Oversolubility in the microvicinity of solid-solution interfaces

Water-solid interactions at the macroscopic level (beyond tens of nanometers) are often viewed as the coexistence of two bulk phases with a sharp interface in many areas spanning from biology to (geo) chemistry and various technological fields (membranes, microfluidics, coatings, etc.). Here we present experimental evidence indicating that such a view may be a significant oversimplification. High-resolution infrared and Raman experiments were performed in a 60-20 mu m(2) quartz cavity, synthetically created and initially filled with demineralized water. The IR mapping (3 x 3 mu m(2) beam size) performed using the SOLEIL synchrotron radiation source displays two important features: (i) the presence of a dangling free-OH component, a signature of hydrophobic inner walls; (ii) a shift of the OH-stretching band which essentially makes the 3200 cm(-1) sub-band predominate over the usual main component at around 3400 cm(-1).
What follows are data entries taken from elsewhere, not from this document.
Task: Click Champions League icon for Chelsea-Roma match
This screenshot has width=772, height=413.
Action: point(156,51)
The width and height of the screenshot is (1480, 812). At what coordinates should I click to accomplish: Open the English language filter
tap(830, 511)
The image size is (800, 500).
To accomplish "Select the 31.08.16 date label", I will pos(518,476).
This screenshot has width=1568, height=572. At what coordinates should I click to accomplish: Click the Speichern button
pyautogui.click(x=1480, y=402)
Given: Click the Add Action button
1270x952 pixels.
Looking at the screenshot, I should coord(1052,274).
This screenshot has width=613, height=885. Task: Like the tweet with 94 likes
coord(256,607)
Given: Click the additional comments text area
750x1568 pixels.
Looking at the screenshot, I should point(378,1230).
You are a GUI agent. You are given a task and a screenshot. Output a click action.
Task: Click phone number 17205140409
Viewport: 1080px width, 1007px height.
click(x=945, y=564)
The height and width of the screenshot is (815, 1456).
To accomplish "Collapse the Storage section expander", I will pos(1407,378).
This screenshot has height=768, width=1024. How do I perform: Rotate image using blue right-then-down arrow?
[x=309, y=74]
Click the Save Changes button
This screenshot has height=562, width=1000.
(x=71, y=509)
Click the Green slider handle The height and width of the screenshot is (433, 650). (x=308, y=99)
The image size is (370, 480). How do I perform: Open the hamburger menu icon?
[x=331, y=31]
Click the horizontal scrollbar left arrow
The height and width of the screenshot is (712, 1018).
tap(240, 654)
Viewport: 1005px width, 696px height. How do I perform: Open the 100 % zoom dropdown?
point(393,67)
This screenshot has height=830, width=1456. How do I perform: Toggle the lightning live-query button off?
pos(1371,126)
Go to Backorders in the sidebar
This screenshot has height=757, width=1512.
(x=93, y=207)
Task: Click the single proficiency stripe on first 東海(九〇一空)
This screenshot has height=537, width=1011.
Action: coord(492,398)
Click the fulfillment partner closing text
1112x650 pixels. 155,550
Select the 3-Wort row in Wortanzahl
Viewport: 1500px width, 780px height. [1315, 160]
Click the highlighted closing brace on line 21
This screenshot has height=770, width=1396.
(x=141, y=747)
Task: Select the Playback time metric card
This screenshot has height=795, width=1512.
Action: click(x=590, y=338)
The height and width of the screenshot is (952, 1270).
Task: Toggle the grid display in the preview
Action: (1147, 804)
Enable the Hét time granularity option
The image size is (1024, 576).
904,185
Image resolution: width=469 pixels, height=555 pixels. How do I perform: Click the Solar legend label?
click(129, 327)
Raman maps confirmed these signatures (though less marked than IR's) and afforded a refined spatial distribution of this interfacial signal. This spatial resolution, statistically treated, results in a puzzling image of a 1-3 mu m thick marked-liquid layer along the entire liquid-solid interface. The common view is then challenged by this strong evidence that a mu m-thick layer analogous to an interphase forms at the solid-liquid interface. The thermodynamic counterpart of the vibrational shifts amounts to around +1 kJ mol(-1) at the interface with a rapidly decreasing signature towards the cavity centre, meaning that vicinal water may form a reactive layer, of micrometer thickness, expected to have an elevated melting point, a depressed boiling temperature, and enhanced solvent properties.